You don't "do" very much in 'Florence,' but that doesn't make it any less effective.

Patrick Klepek

Patrick Klepek

Image courtesy of Mountains

Games have difficulty conveying the mundane, pitching everything as life or death or the end of the world. But life is full of meaningful experiences whose stakes may seem like small potatoes to an outsider, but to those involved, it is the end of the world. Florence, released on iOS last month and Android tomorrow, is a slice of experimental storytelling that sketches a path for games to broaden the stories they tell.

Florence lays out the story of a relationship in the same amount of time it would take you to watch an episode of a TV show.

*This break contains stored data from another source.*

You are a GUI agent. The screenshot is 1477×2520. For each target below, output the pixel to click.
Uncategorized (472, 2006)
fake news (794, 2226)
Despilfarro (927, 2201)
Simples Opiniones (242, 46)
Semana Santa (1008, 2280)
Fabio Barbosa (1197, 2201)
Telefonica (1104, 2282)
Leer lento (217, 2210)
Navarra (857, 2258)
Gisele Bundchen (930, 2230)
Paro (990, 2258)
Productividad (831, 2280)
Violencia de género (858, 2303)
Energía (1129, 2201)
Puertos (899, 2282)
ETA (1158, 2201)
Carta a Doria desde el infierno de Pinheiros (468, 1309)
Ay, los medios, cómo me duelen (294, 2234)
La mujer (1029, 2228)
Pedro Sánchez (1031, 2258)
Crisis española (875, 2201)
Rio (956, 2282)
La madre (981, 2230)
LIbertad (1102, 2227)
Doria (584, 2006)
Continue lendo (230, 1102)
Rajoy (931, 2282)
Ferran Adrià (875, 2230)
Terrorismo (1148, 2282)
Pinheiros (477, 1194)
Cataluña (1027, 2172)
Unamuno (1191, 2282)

You're in and out in just over 30 minutes. It wastes no time telling a very specific story about what it’s like to meet someone, fall in love, and deal with the consequences of youth. It doesn’t set up a larger world with big questions to be answered in a cliffhanger. There is a beginning, middle, and end, and when it’s over, it’s over. The story it’s telling isn’t unique in and of itself, but by avoiding wearing out its welcome and wrapping the story in a fresh context, it works.

There is no dialogue whatsoever, with Florence entirely relying on effective use of music and sound effects carefully layered between its comic book-like visuals. Besides scrolling from one screen to the next—sometimes up and down, sometimes left to right, sometimes without budging—there are only light interactive elements to play with.

Every time you’re asked to participate, it’s a treat, whether it’s gently shaking photos:

Or scrubbing the screen to reveal what kind of conversation the couple is having:

My favorite bits are when the game tries to rethink what it means to “interact” with a game. One sequence uses puzzle pieces to represent the tone and pace of a conversation between the couple, which the game twists to great and dramatic effect.

You’re an observer in Florence, not a character. The player's role is to move the story along, and in specific instances, called upon to reveal a scene’s deeper meaning, or to engage with the screen in a playful way, heightening the emotional punch.

Nothing that happens in Florence is shocking, but that’s also why it’s so relatable. We can’t understand what it’s like to have the weight of the world on your shoulders, as aliens invade, but a lot of us know what it’s like to watch a relationship become the center of our own worlds. What it’s like to move in with another person, and try to find a place for your stuff amongst their stuff. What it’s like to imagine what life might be like, if the two of you are together together. What it’s like for all that to fall apart.

I dropped into melancholic nostalgia by the end of Florence, as I quietly took inventory of my own past relationships, and how they laid bricks in the road to the present.

I wish more games left me feeling like that, and that’s why Florence is worth your time.